No entendimento da Seduc Para não há qualquer orientação para a retirada da obra das bibliotecas, já que faz parte Programa Nacional do Livro Didático (PNLD), do Ministério da Educação (MEC).

Na sexta-feira, 1º de março, um ofício assinado pelo coordenador da 6ª CRE Luiz Ricardo Pinho de Moura, em repercussão a um vídeo viralizado pela diretora da Escola Estadual Ernesto Alves (de Santa Cruz do Sul), Janaina Venzon, em que criticava a obra, orientava a retirada da obra das bibliotecas. A diretora criticou o livro por conter, segundo ela, “palavras de baixo calão” e descrever cenas de sexo.

Conforme a nota da Seduc: “o uso de qualquer livro do PNLD deve ocorrer dentro de um contexto pedagógico, sob orientação e supervisão da equipe pedagógica e dos professores. A 6ª Coordenadoria Regional de Educação vai seguir a orientação da secretaria e providenciar que as escolas da região usem adequadamente os livros literários”.

“Meu livro é sobre racismo e não sobre sexo”, diz o autor. Jeferson Tenório sobre o caso, questionou o fato de as palavras de “baixo calão” e os atos sexuais do livro causarem mais incômodo do que o racismo, a violência policial e a morte de pessoas negras, que são o tema O escritor ainda chamou a atenção para as palavras de “baixo calão” e os atos sexuais do livro causarem mais incômodo do que o racismo, a violência policial e a morte de pessoas negras, que são forma o tema principal da obra. “Não vamos aceitar qualquer tipo de censura ou movimentos autoritários que prejudiquem estudantes de ler e refletir sobre a sociedade em que vivemos”, afirma o escritor.

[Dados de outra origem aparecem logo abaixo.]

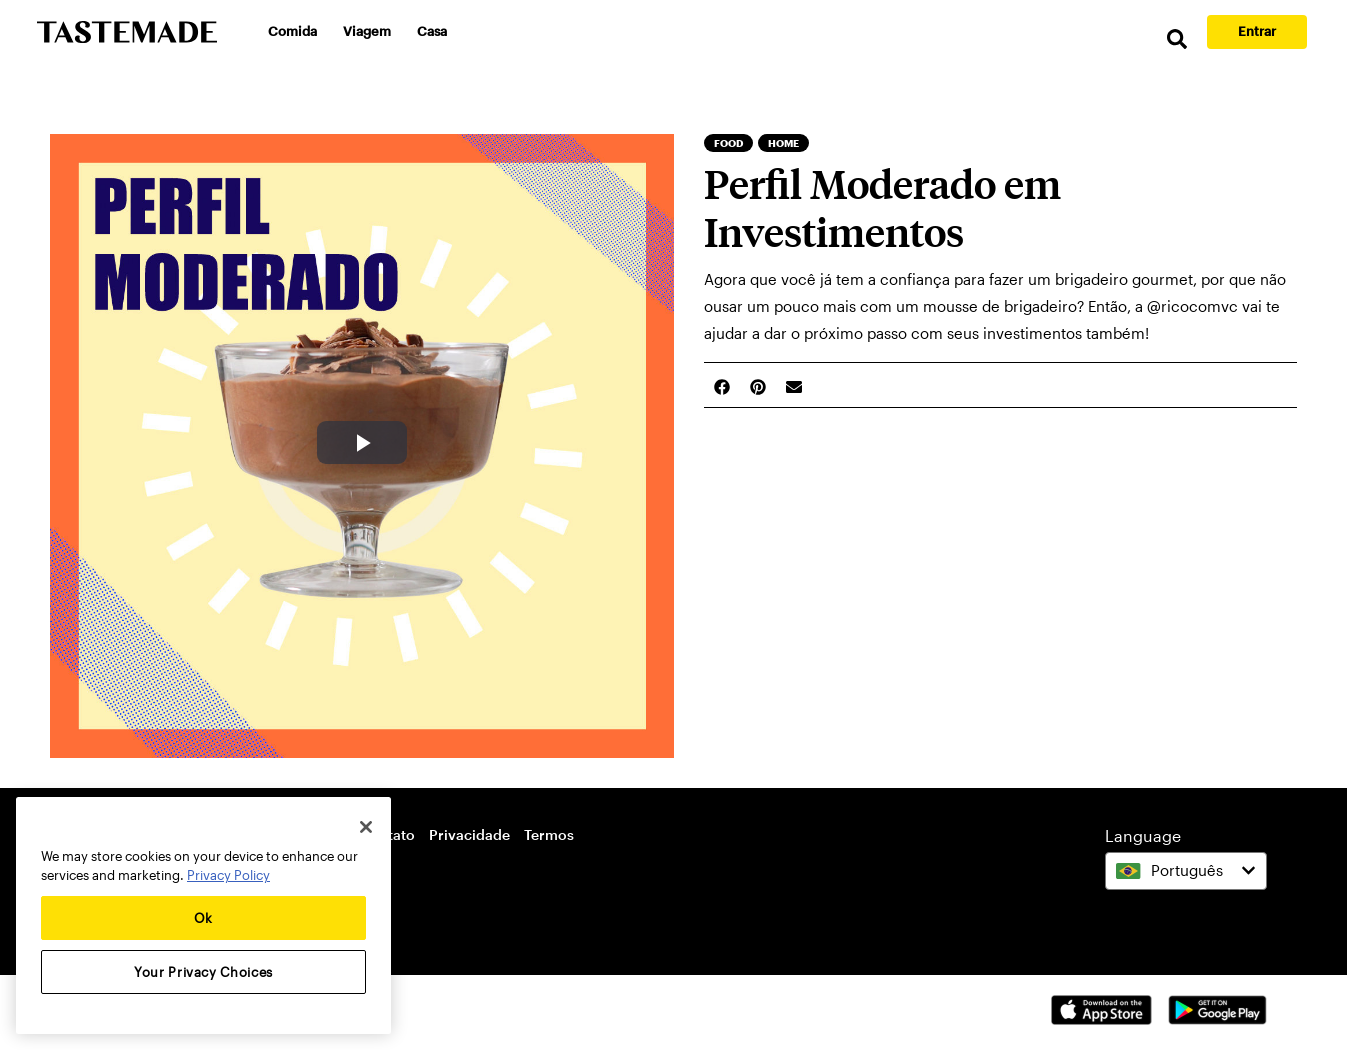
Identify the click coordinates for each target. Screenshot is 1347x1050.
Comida (292, 31)
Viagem (367, 31)
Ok (203, 918)
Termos (549, 834)
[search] (1177, 39)
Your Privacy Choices (203, 972)
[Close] (366, 827)
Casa (432, 31)
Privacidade (469, 834)
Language (1143, 835)
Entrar (1257, 31)
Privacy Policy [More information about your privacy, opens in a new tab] (228, 875)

A editora Companhia das Letras, responsável pela publicação do livro destacou que a obra, ao ser avaliada pelo Programa Nacional do Livro e do Material Didático (PNLD 2021) para ser trabalhada no Ensino Médio, foi aprovado por uma banca de educadores, especialistas e mestres em literatura e língua portuguesa juntamente com outros 530 títulos.

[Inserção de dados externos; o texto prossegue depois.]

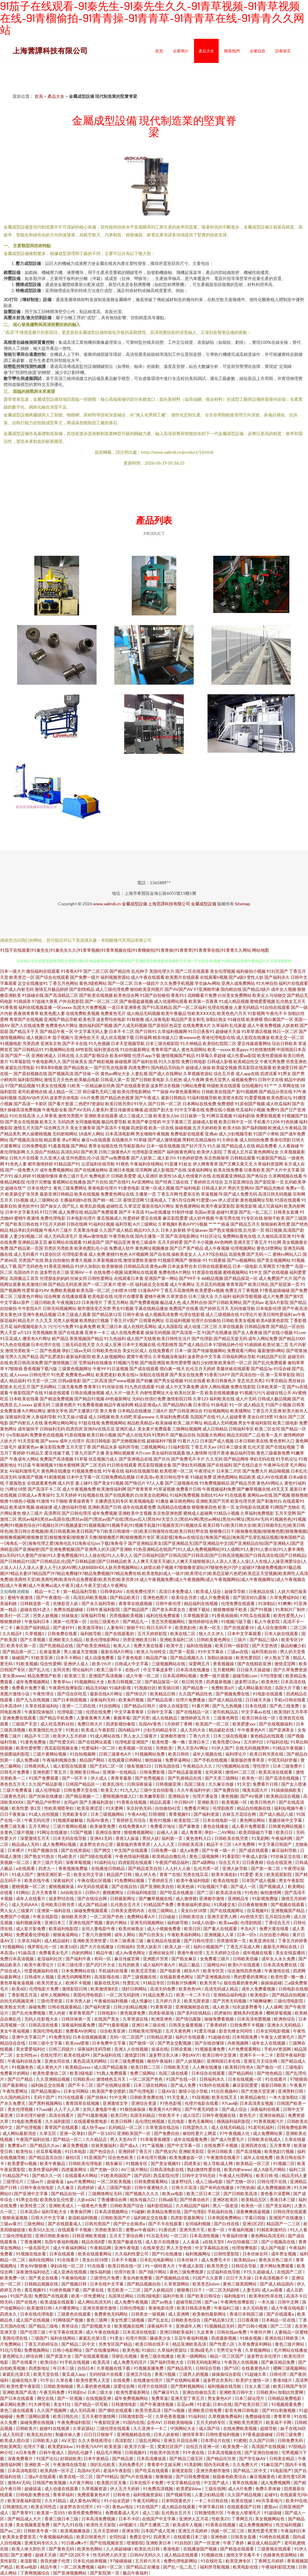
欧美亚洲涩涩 (90, 1808)
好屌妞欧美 (70, 2458)
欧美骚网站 (240, 1410)
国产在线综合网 (92, 1898)
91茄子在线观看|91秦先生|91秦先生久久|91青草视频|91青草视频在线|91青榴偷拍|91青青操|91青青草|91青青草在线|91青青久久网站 (125, 950)
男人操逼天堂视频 (81, 1651)
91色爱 (57, 1374)
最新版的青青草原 (248, 1759)
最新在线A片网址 (158, 1206)
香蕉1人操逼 (128, 1838)
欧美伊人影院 (209, 1151)
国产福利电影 (188, 1187)
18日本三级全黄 (232, 1446)
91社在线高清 (22, 1115)
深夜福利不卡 (160, 2326)
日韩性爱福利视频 (223, 2434)
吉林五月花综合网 (239, 1814)
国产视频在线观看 (288, 1904)
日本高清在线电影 (140, 2332)
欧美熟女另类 (13, 2006)
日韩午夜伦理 (169, 1603)
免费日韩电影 (193, 1061)
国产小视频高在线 (278, 2241)
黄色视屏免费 (133, 2012)
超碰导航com (245, 1675)
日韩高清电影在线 (167, 2169)
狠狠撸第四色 (204, 1507)
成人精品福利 (57, 1940)
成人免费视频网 (276, 2482)
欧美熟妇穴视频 (94, 1320)
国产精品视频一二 (83, 1796)
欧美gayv (240, 1049)
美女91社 (63, 2404)
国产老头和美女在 (169, 1609)
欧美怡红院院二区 (219, 1043)
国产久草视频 (33, 1639)
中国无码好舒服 (283, 1759)
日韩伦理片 (39, 1374)
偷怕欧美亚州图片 (147, 989)
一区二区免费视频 (77, 2566)
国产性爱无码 (62, 1741)
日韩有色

Ainda segundo a Cia das Letras, antes do livro chegar à escola em questão, ainda precisou passar por aprovação da própria diretora, “que assinou o documento de ata de escolha da obra e agora contesta o conteúdo do livro”.

A editora defende que esses dados são transparentes e públicos. “A retirada de exemplares de um livro, baseada em uma interpretação distorcida e descontextualizada de trechos isolados, é um ato que viola os princípios fundamentais da educação e da democracia, empobrece o debate cultural e mina a capacidade dos estudantes de desenvolverem pensamento crítico e reflexivo”, afirma a Cia das Letras em nota.

A Associação Mães e Pais pela Democracia (AMPD) chegou a apresentar uma representação no Ministério Público Federal (MPF) sobre o caso.

Segundo Aline Kerber, presidente de honra da entidade, a gestão democrática do ensino público é princípio basilar e o caso fere os artigos 205 e 206 da Constituição Federal, “sobretudo a liberdade de aprender e ensinar, a gestão democrática, o pluralismo de ideias e os direitos humanos”.

Na representação, a Associação pede que a diretora Janaina Venzon seja responsabilizada pelo vídeo, assim como a deputada estadual Kelly Moraes (PL) por tê-lo republicado no Instagram. A entidade pede ainda ao MPF que o vídeo seja retirado das redes sociais imediatamente e que os livros sejam devolvidos à biblioteca da Escola Estadual Ernesto Alves “com uma campanha que mitigue os danos de autocensura nas escolas da cidade e do RS”.

Por fim, a Associação Mães e Pais pela Democracia (AMPD) solicitou que a 6ª Coordenadoria Regional de Educação e Governo do Estado do RS devolvam os livros da “suposta” retirada das bibliotecas de Santa Cruz e expliquem o equívoco à população.